Tale interpretazione è dovuta al fatto che una lettura differente non consentirebbe “l’effetto di dissuasione” richiesto dalla relazione illustrativa.

In definitiva, quindi, la sanzione di 100 euro si applica per ogni singolo documento di spesa inviato, non prevedendo neppure la possibilità di ricorrere al cumulo giuridico previsto dall’articolo 12 del D. Lgs. n. 472 del 1997.

 

Il cumulo materiale delle sanzioni per la comunicazione al Sistema Tessera Sanitaria

L’assenza del cumulo giuridico è pallidamente compensata da un cumulo materiale di 50.000 euro massimo, che tutela gli operatori sanitari di maggiori dimensioni e fatturato.

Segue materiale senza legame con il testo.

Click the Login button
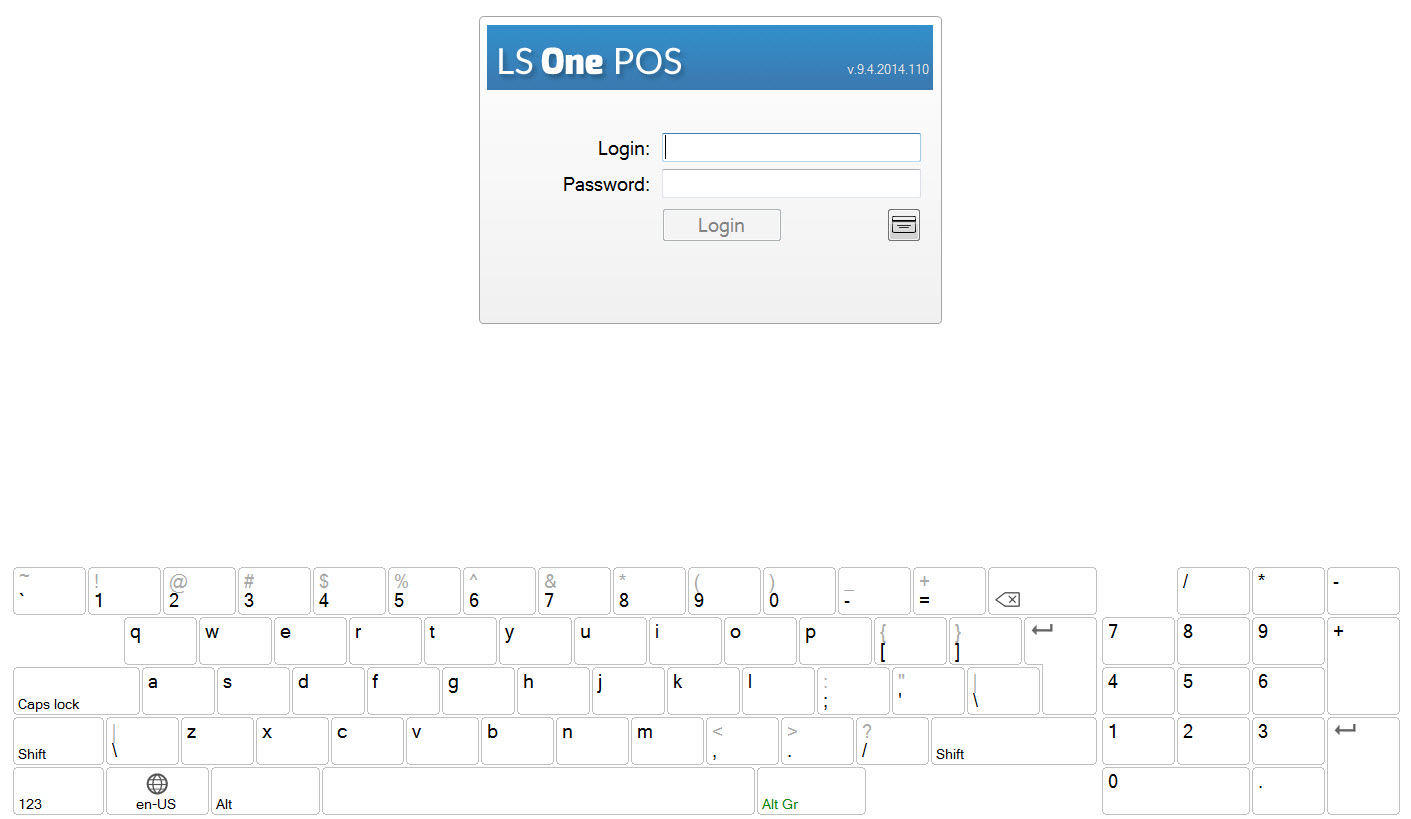 click(x=721, y=225)
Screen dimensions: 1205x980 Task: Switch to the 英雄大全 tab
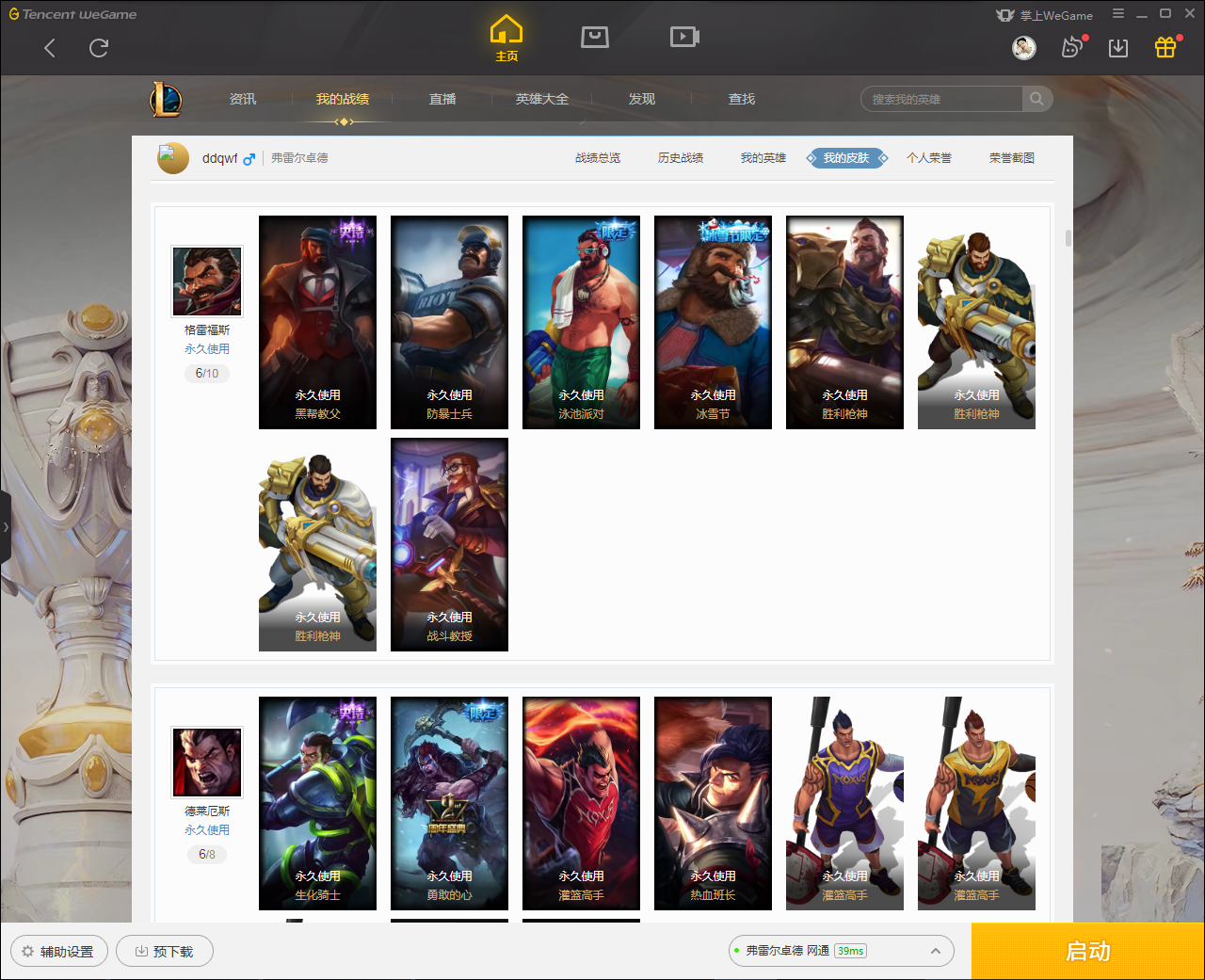(x=542, y=99)
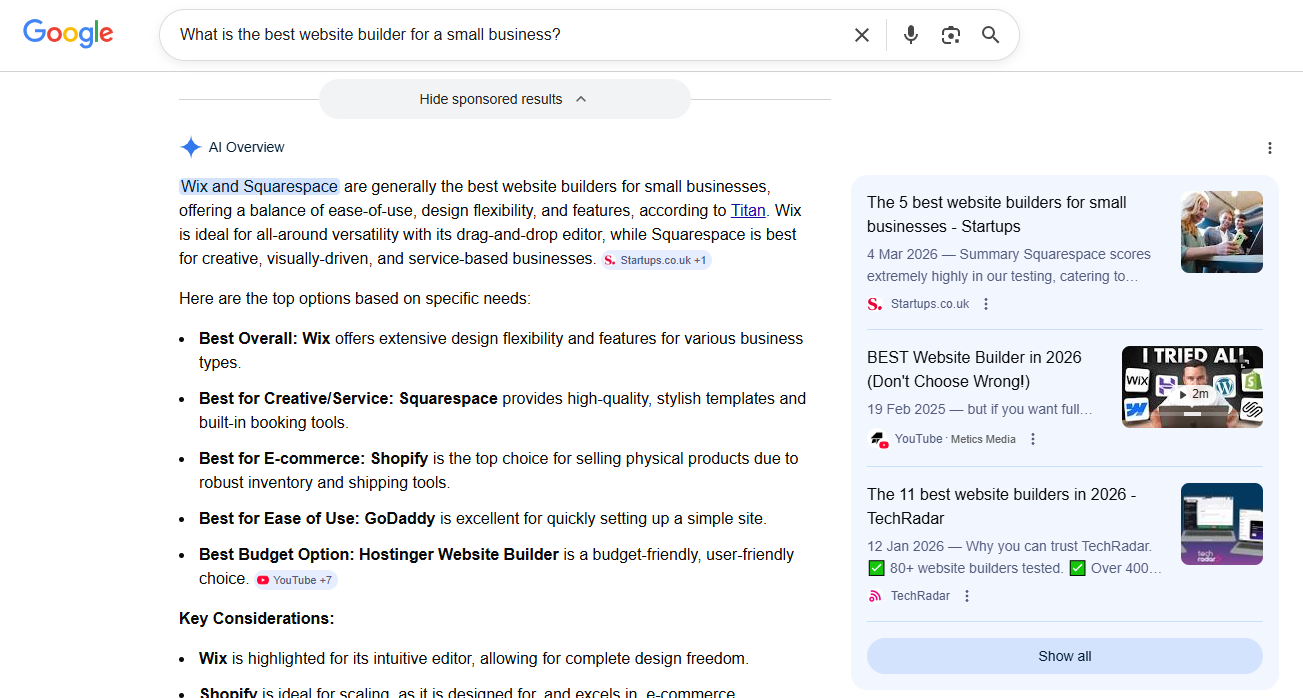Click inside the search input field
1303x698 pixels.
click(x=500, y=34)
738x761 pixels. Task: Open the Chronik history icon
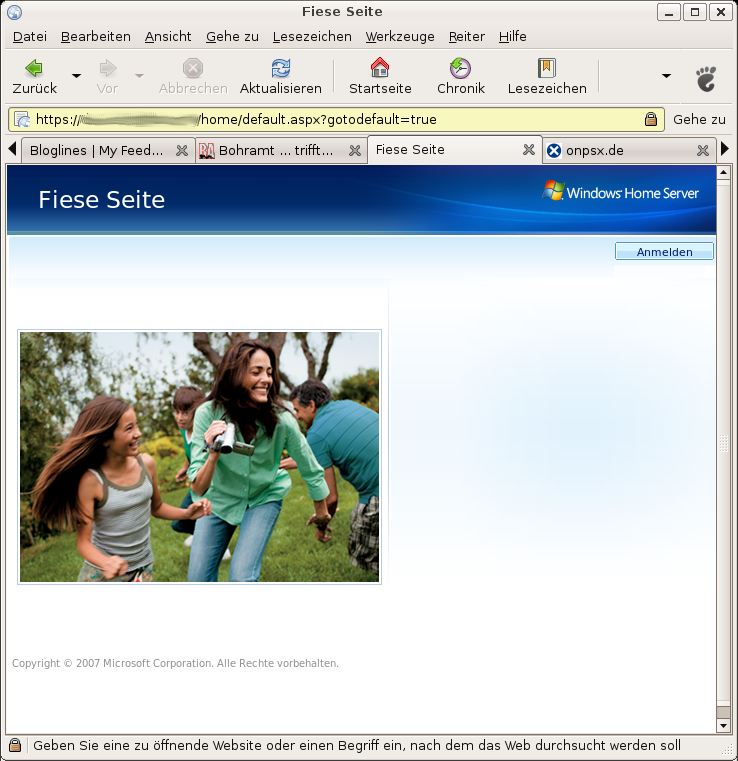click(x=460, y=68)
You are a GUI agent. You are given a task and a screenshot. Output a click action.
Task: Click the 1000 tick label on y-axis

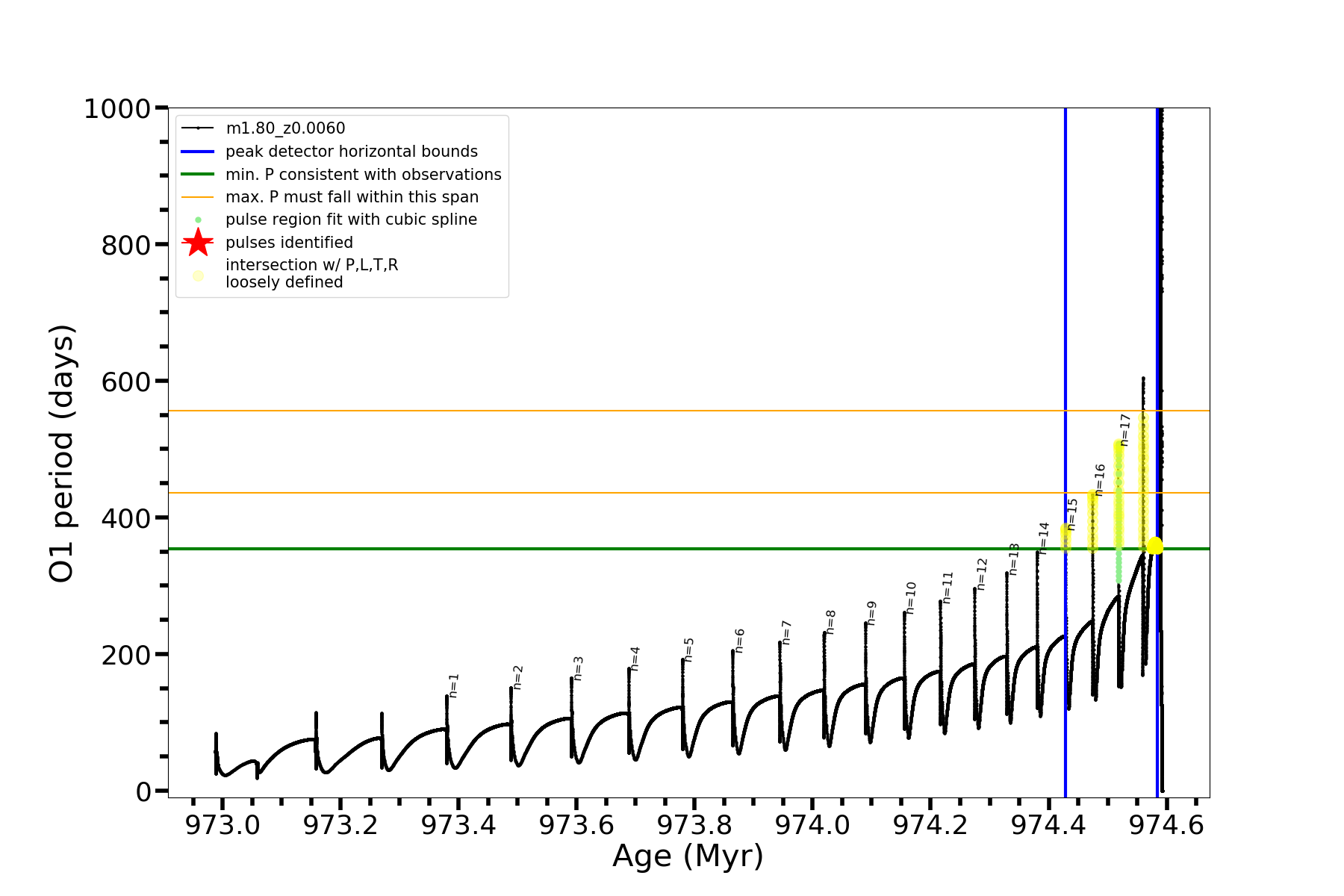click(x=117, y=109)
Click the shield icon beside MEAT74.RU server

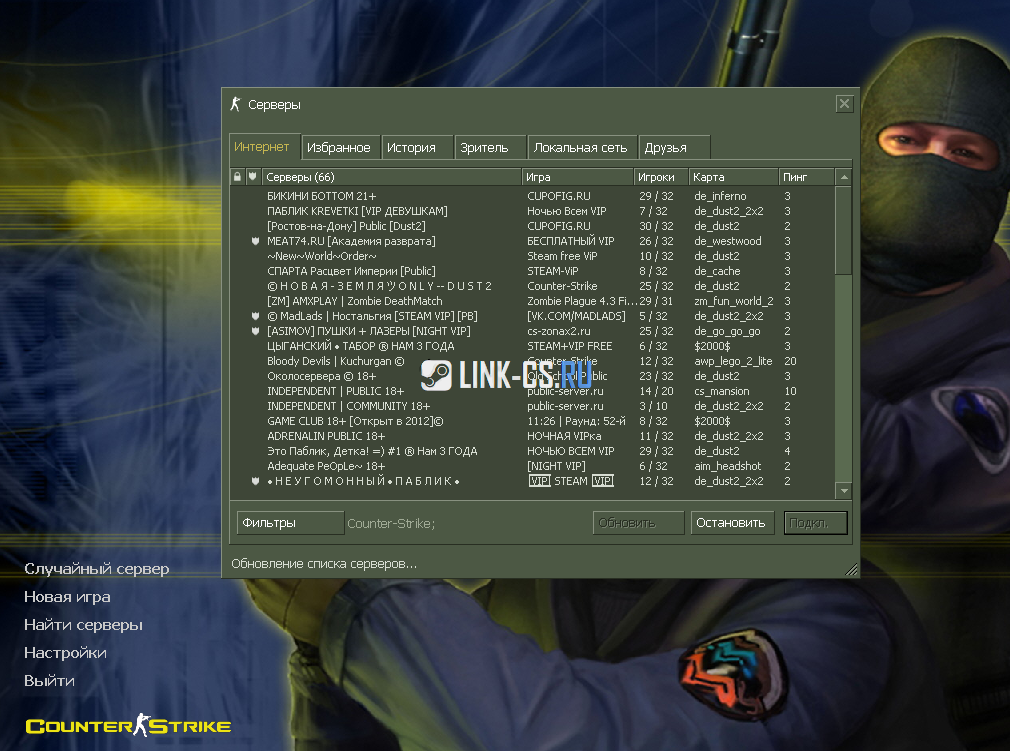click(255, 241)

A titolo esemplificativo, a fonte di 350 comunicazioni errate si ha una sanzione di 35.000 euro, mentre se si sono inviate 650 comunicazioni errate, si ha la sanzione massima di 50.000 euro in luogo di quella ordinaria che sarebbe di 65.000 euro.

 

Come avere una sanzione minore?

Data la pesantezza delle sanzioni previste, è bene indicare anche tre modalità che consentono di ridurre l’impatto delle sanzioni pecuniarie:

  • se la comunicazione errata viene corretta entro 5 giorni dalla scadenza, non si ha l’applicazione della sanzione, ai sensi del comma 5-bis dell’art. 3 del D. Lgs. 175/2014;
  • se la comunicazione è trasmessa correttamente entro 60 giorni dalla scadenza, si applica la sanzione ridotta a un terzo, con un massimo di 20.000 euro, in luogo delle ordinarie 50.000 euro;
  • se l’operatore sanitario vuole pagare una sanzione ridotta, può ricorrere al ravvedimento operoso, ai sensi dell’art. 13 del D. Lgs. n. 472/1997.

In questo caso occorre utilizzare nel modello F24 con il codice tributo 8912 e la sanzione sarà ridotta di un terzo, con un cumulo materiale massimo di 20.000 euro.